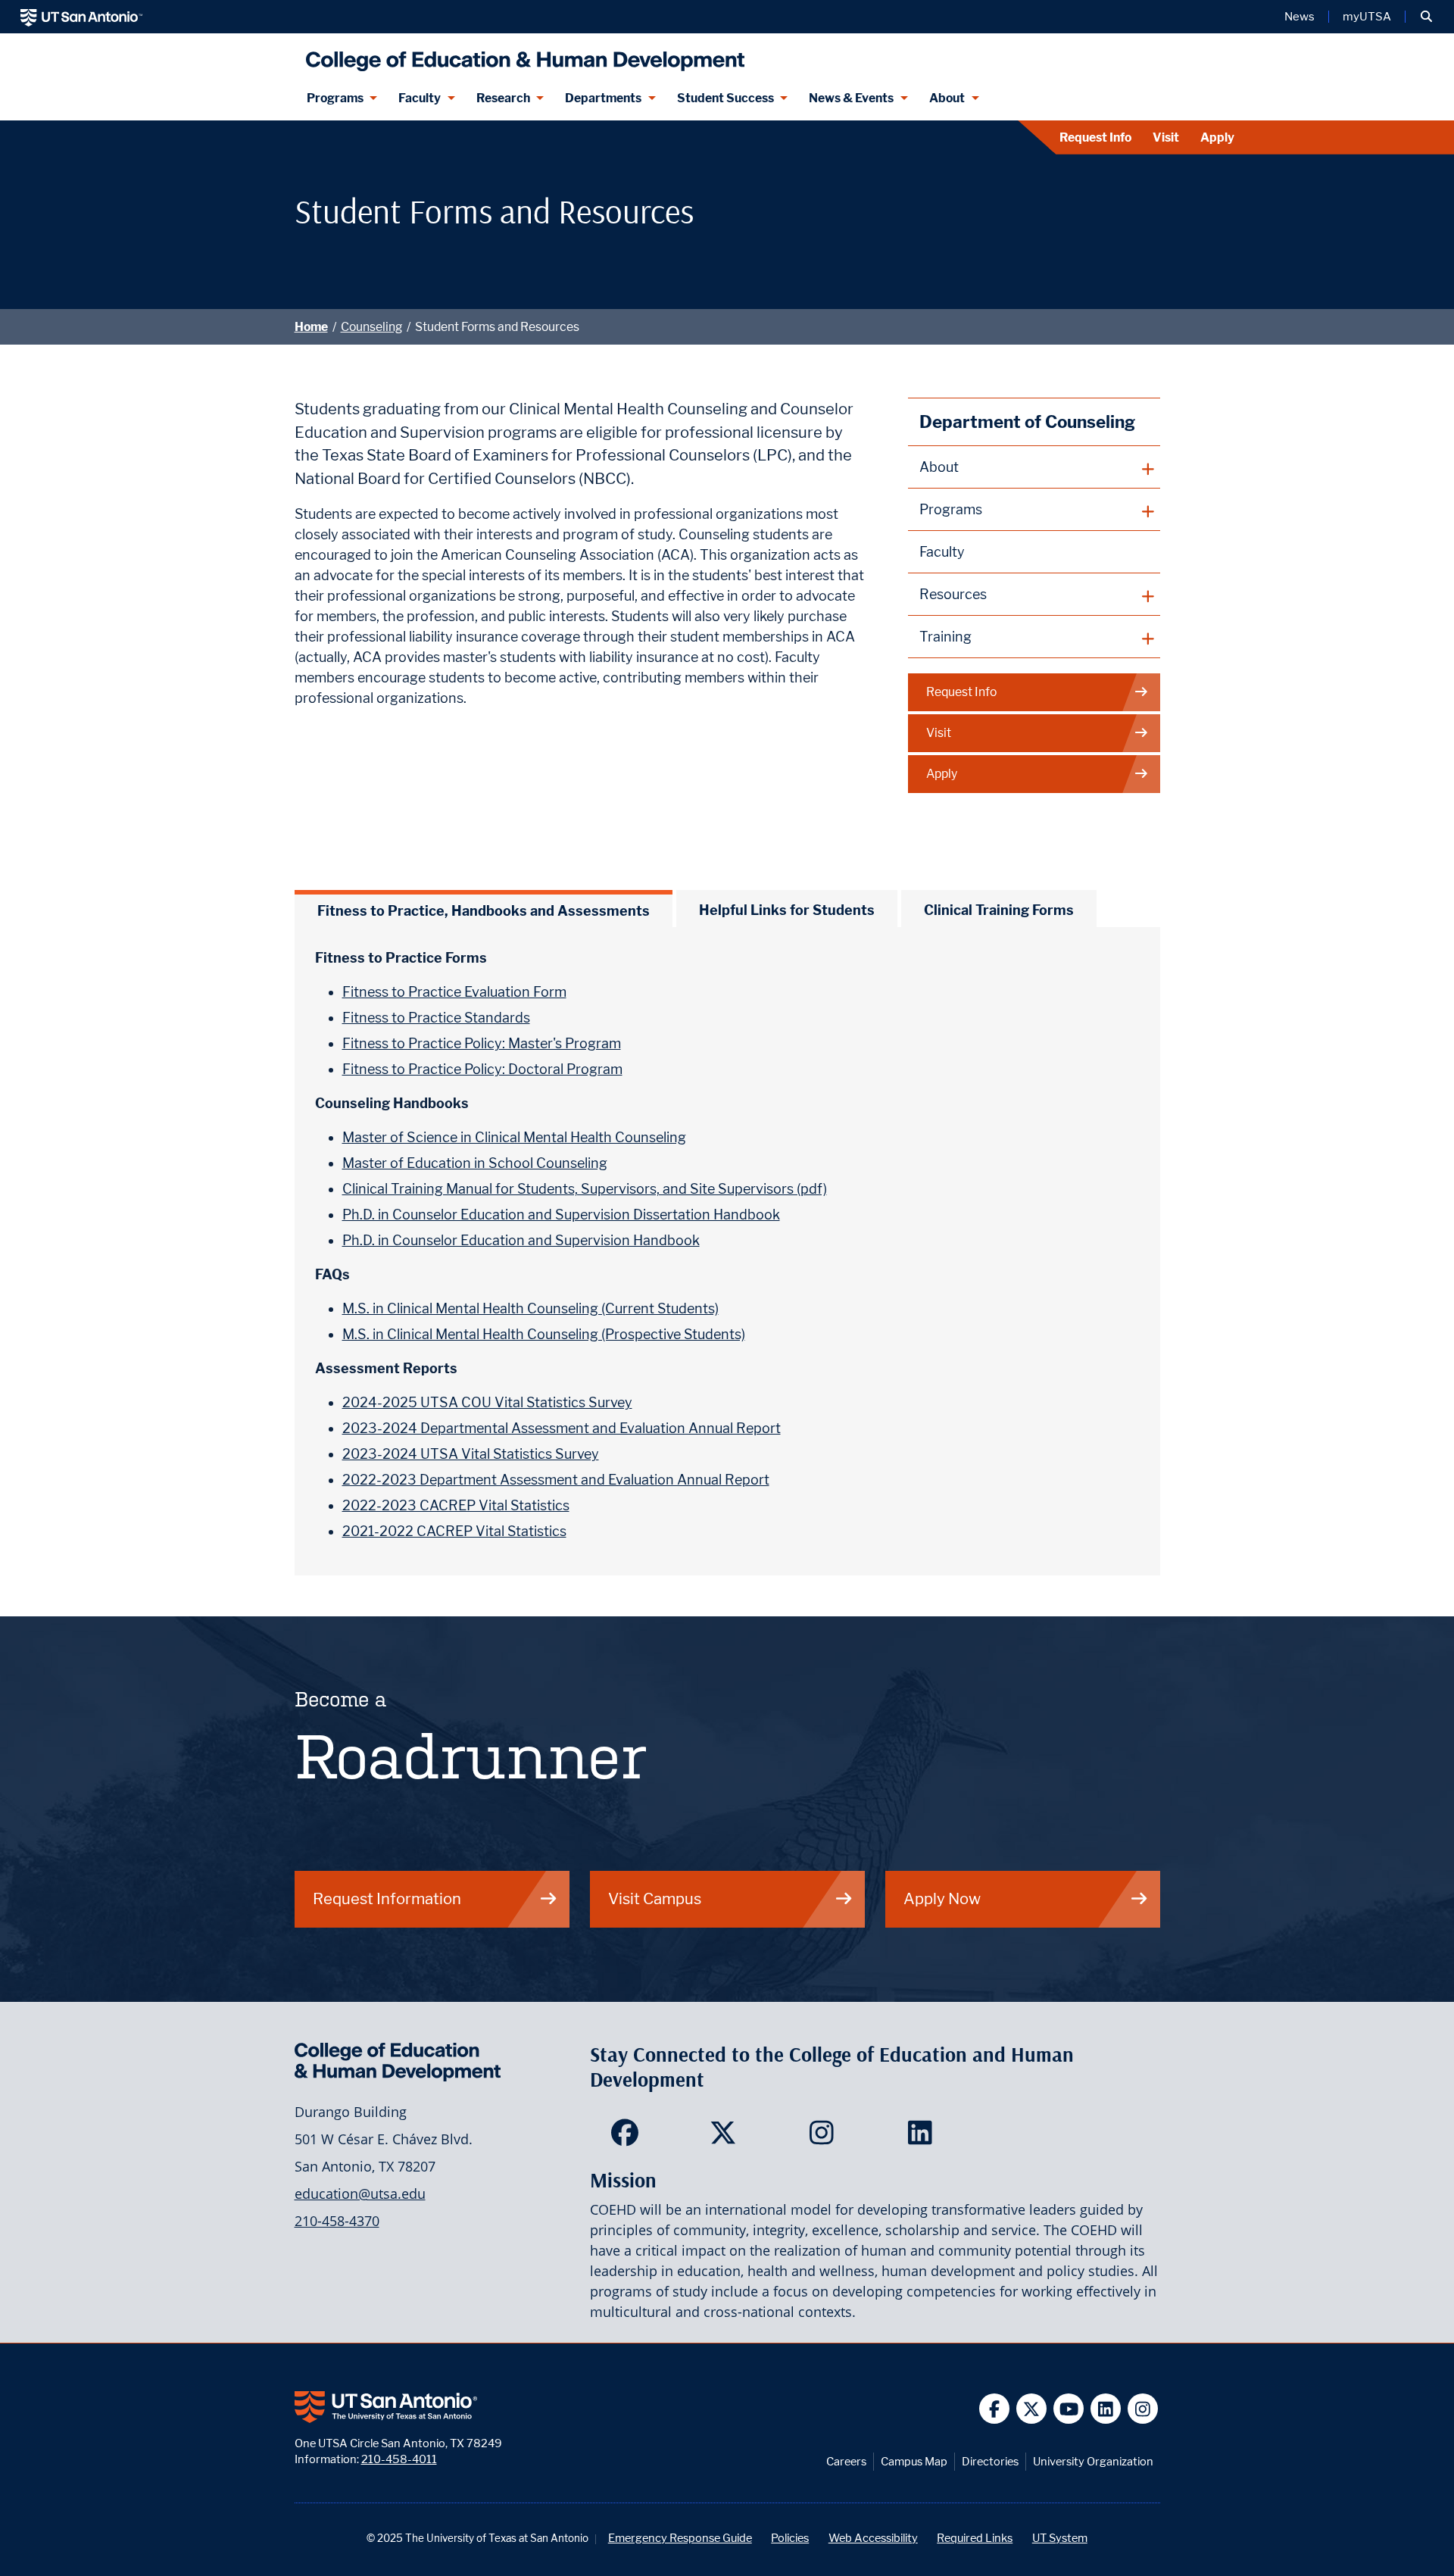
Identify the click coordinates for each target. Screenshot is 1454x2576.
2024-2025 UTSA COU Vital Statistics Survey (487, 1402)
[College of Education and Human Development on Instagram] (825, 2137)
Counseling (371, 327)
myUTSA (1367, 17)
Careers (846, 2461)
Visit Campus (654, 1898)
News (1299, 17)
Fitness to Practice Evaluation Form (454, 992)
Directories (990, 2461)
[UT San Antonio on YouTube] (1068, 2409)
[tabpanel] (727, 1251)
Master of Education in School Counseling (474, 1163)
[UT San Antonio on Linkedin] (1106, 2409)
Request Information (387, 1898)
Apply (1217, 137)
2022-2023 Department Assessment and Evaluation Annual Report (555, 1480)
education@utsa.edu (360, 2193)
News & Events (851, 98)
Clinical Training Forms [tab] (999, 910)
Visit (1166, 137)
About (947, 98)
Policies (790, 2537)
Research (503, 98)
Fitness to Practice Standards (436, 1018)
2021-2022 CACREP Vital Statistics (454, 1531)
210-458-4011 (399, 2459)
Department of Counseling (1027, 421)
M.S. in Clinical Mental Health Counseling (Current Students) (530, 1308)
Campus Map (914, 2461)
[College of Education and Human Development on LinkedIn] (923, 2137)
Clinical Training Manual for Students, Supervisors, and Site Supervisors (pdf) (584, 1189)
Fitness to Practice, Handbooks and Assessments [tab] (483, 911)
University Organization (1093, 2461)
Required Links (974, 2537)
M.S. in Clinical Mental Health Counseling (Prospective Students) (543, 1334)
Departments (603, 98)
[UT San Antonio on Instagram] (1143, 2409)
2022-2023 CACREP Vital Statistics (455, 1505)
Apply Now (942, 1898)
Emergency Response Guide (680, 2537)
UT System (1059, 2537)
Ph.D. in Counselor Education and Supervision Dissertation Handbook (561, 1214)
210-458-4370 (337, 2221)
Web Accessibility (873, 2537)
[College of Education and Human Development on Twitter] (727, 2137)
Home (311, 327)
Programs (335, 98)
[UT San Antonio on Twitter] (1031, 2409)
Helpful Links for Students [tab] (787, 910)
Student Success (725, 98)
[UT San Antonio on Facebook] (994, 2409)
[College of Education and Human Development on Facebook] (628, 2137)
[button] (1426, 17)
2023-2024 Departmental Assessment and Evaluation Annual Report (561, 1428)
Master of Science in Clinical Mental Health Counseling (514, 1137)
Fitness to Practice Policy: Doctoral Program (482, 1069)
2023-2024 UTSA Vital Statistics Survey (470, 1454)
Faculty (419, 98)
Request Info (1095, 137)
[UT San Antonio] (81, 17)
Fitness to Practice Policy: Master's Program (481, 1043)
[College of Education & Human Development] (521, 54)
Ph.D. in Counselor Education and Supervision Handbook (521, 1240)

--------------------------------------------------

TASK TO CARRY OUT => Would you print the material exactly once more, without any of its pictures?

EXERCISE RESPONSE =>
Identify the click coordinates for each target. Screenshot is 1454x2576.
2024-2025 UTSA COU Vital Statistics Survey (487, 1402)
[College of Education and Human Development on Instagram] (825, 2137)
Counseling (371, 327)
myUTSA (1367, 17)
Careers (846, 2461)
Visit Campus (654, 1898)
News (1299, 17)
Fitness to Practice Evaluation Form (454, 992)
Directories (990, 2461)
[UT San Antonio on YouTube] (1068, 2409)
[tabpanel] (727, 1251)
Master of Education in School Counseling (474, 1163)
[UT San Antonio on Linkedin] (1106, 2409)
Request Information (387, 1898)
Apply (1217, 137)
2022-2023 Department Assessment and Evaluation Annual Report (555, 1480)
education@utsa.edu (360, 2193)
News & Events (851, 98)
Clinical Training Forms [tab] (999, 910)
Visit (1166, 137)
About (947, 98)
Policies (790, 2537)
Research (503, 98)
Fitness to Practice Standards (436, 1018)
2021-2022 CACREP Vital Statistics (454, 1531)
210-458-4011 (399, 2459)
Department of Counseling (1027, 421)
M.S. in Clinical Mental Health Counseling (Current Students) (530, 1308)
Campus Map (914, 2461)
[College of Education and Human Development on LinkedIn] (923, 2137)
Clinical Training Manual for Students, Supervisors, and Site Supervisors (pdf) (584, 1189)
Fitness to Practice, Handbooks and Assessments [tab] (483, 911)
University Organization (1093, 2461)
Required Links (974, 2537)
M.S. in Clinical Mental Health Counseling (Prospective Students) (543, 1334)
Departments (603, 98)
[UT San Antonio on Instagram] (1143, 2409)
2022-2023 CACREP Vital Statistics (455, 1505)
Apply Now (942, 1898)
Emergency Response Guide (680, 2537)
UT System (1059, 2537)
Ph.D. in Counselor Education and Supervision Dissertation Handbook (561, 1214)
210-458-4370 (337, 2221)
Web Accessibility (873, 2537)
[College of Education and Human Development on Twitter] (727, 2137)
Home (311, 327)
Programs (335, 98)
[UT San Antonio on Twitter] (1031, 2409)
Helpful Links for Students [tab] (787, 910)
Student Success (725, 98)
[UT San Antonio on Facebook] (994, 2409)
[College of Education and Human Development on Facebook] (628, 2137)
[button] (1426, 17)
2023-2024 Departmental Assessment and Evaluation Annual Report (561, 1428)
Master of Science in Clinical Mental Health Counseling (514, 1137)
Fitness to Practice Policy: Doctoral Program (482, 1069)
2023-2024 UTSA Vital Statistics Survey (470, 1454)
Faculty (419, 98)
Request Info (1095, 137)
[UT San Antonio] (81, 17)
Fitness to Practice Policy: Master's Program (481, 1043)
[College of Education & Human Development] (521, 54)
Ph.D. in Counselor Education and Supervision Handbook (521, 1240)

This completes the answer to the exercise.